《ブラジル》虚報拡散州議が最高裁で再び罷免に=大統領派判事が抵抗するも=全体審理は未完結だが

【既報関連】最高裁第2小法廷は7日、選挙に関する虚報拡散で選挙高裁に議席を剥奪されたボルソナロ大統領派のフェルナンド・フランシスキーニ・パラナ州議の罷免撤回の是非を審理した。そこでは過半数が2日にカシオ・マルケス同裁判事が下した任期回復の司法判断に反対し、フランシスキーニ氏は再罷免された。7、8日付現地紙、サイトが報じている。
最高裁はカシオ判事の司法判断に関連する全体審理を、7日午前0時からヴァーチャルで始めた。全体審理はカルメン・ルシア判事の要請を受け、フクス長官が決めたものだ。
だが、報告官のカルメン・ルシア判事が任期回復に反対を唱え、選挙高裁現長官のエジソン・ファキン判事と次期選挙高裁長官のアレッシャンドレ・デ・モラエス判事がそれに賛同した時点で、アンドレ・メンドンサ判事が見直しを要請し、審理が中断した。
一方、カシオ判事がフクス長官の意向に反して召集した第2小法廷での並行審理は、同日午後2時から対面方式で行われた。
第2小法廷は、ボルソナロ大統領派のカシオ、メンドンサ両判事と、大法廷での審理を要請したカルメン判事らがおり、緊迫した空気が流れた。
第2小法廷は司法判断の是非が審理され、報告官はカシオ判事が務めた。同判事は2021年10月に選挙高裁がフランシスキーニ氏を罷免した理由は2018年選挙での虚報拡散で、当時はネットでの虚報は違反対象ではなかったとして司法判断を正当化した。
メンドンサ判事は「20分程度のネット上のライブに有権者の意見を左右する力はない」とし、カシオ判事の判断を支持した。
だが、ファキン判事は「この審理は大法廷で行うべきだった」としてメンドンサ判事に不満を示し、カシオ判事の判断も「憲法に反する行為を認め、民主主義を脅かす可能性を与えてしまった」と批判し、反対した。

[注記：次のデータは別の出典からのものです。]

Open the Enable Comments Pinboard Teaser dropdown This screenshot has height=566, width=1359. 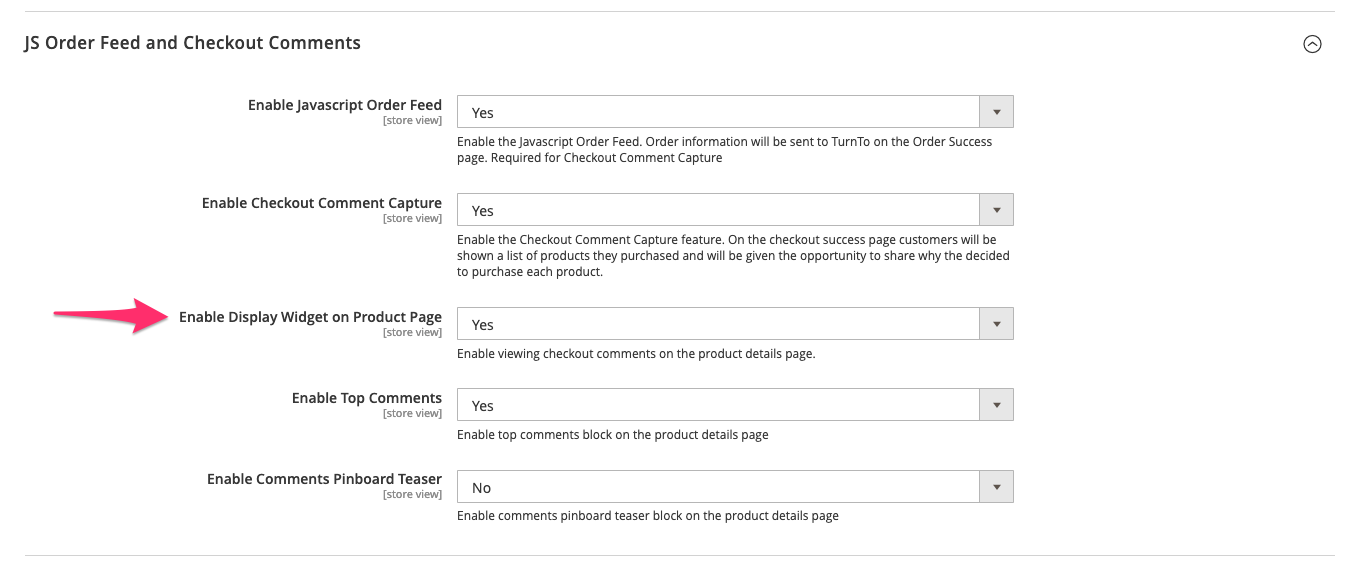717,487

リカルド・レヴァンドウスキー判事も「選挙高裁の判決という重要問題は全体審理が必要で、1判事の判断で決めるべきではない」と語って、反対した。
ジウマール・メンデス判事も反対票を投じたため、3対2でカシオ判事の司法判断は覆り、フランシスキーニ氏の罷免が決まった。メンデス判事の物言いは痛烈で、「自分も当選した選挙で国民の投票を任された電子投票を疑う可能性を切り拓くことなど、許されるものではない」とし、暗黙の内にボルソナロ大統領を批判した。

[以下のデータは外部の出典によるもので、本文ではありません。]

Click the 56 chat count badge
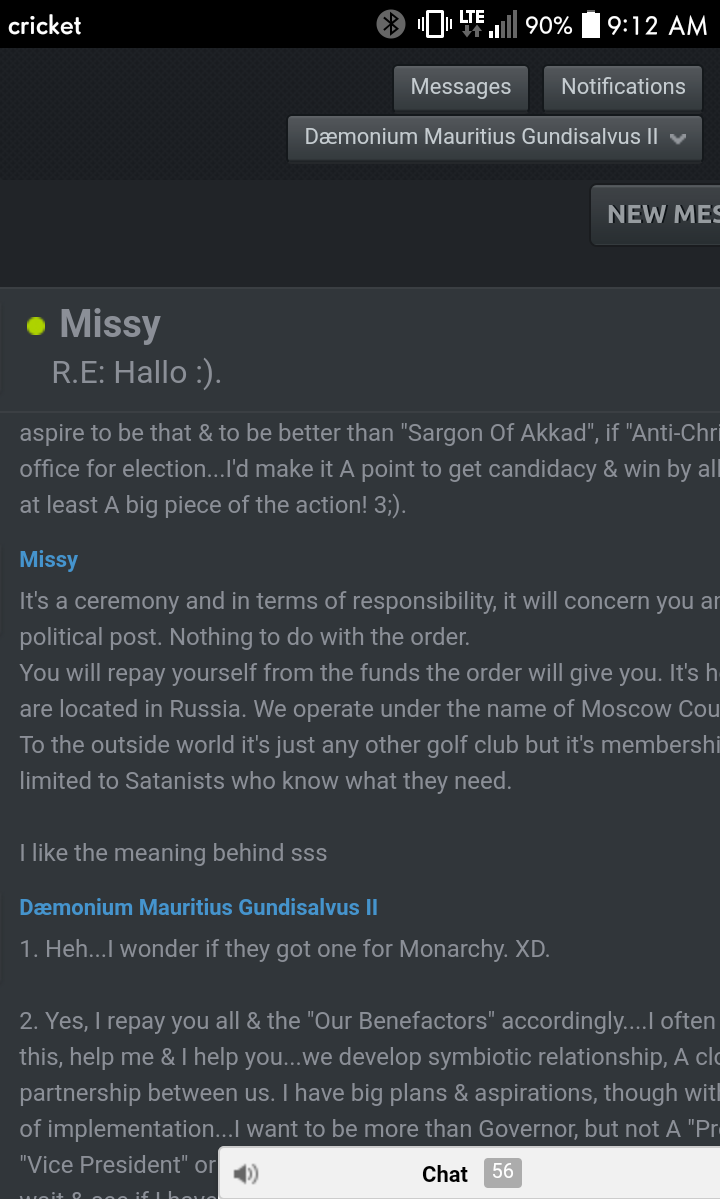The image size is (720, 1199). point(503,1172)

フランシスキーニ氏は18年に、ボルソナロ氏を当選させないよう電子投票機に細工がされていたと証拠もなく主張していた。
最高裁の判決が出た際、ボルソナロ大統領は大統領官邸でのイベントの最中だったが、途中でさえぎってこの結果に不満を示し、最高裁と選挙高裁を批判。「自分も彼と同じことを語った。彼は間違っていない」と声高に強調した。
フランシスキーニ氏もビデオで、「最高裁での特別抗告の審理は続いている」「42万7千人のパラナ州民の信任で得た任期は終わらない」「表現の自由のための戦いは続く」と最高裁を挑発した。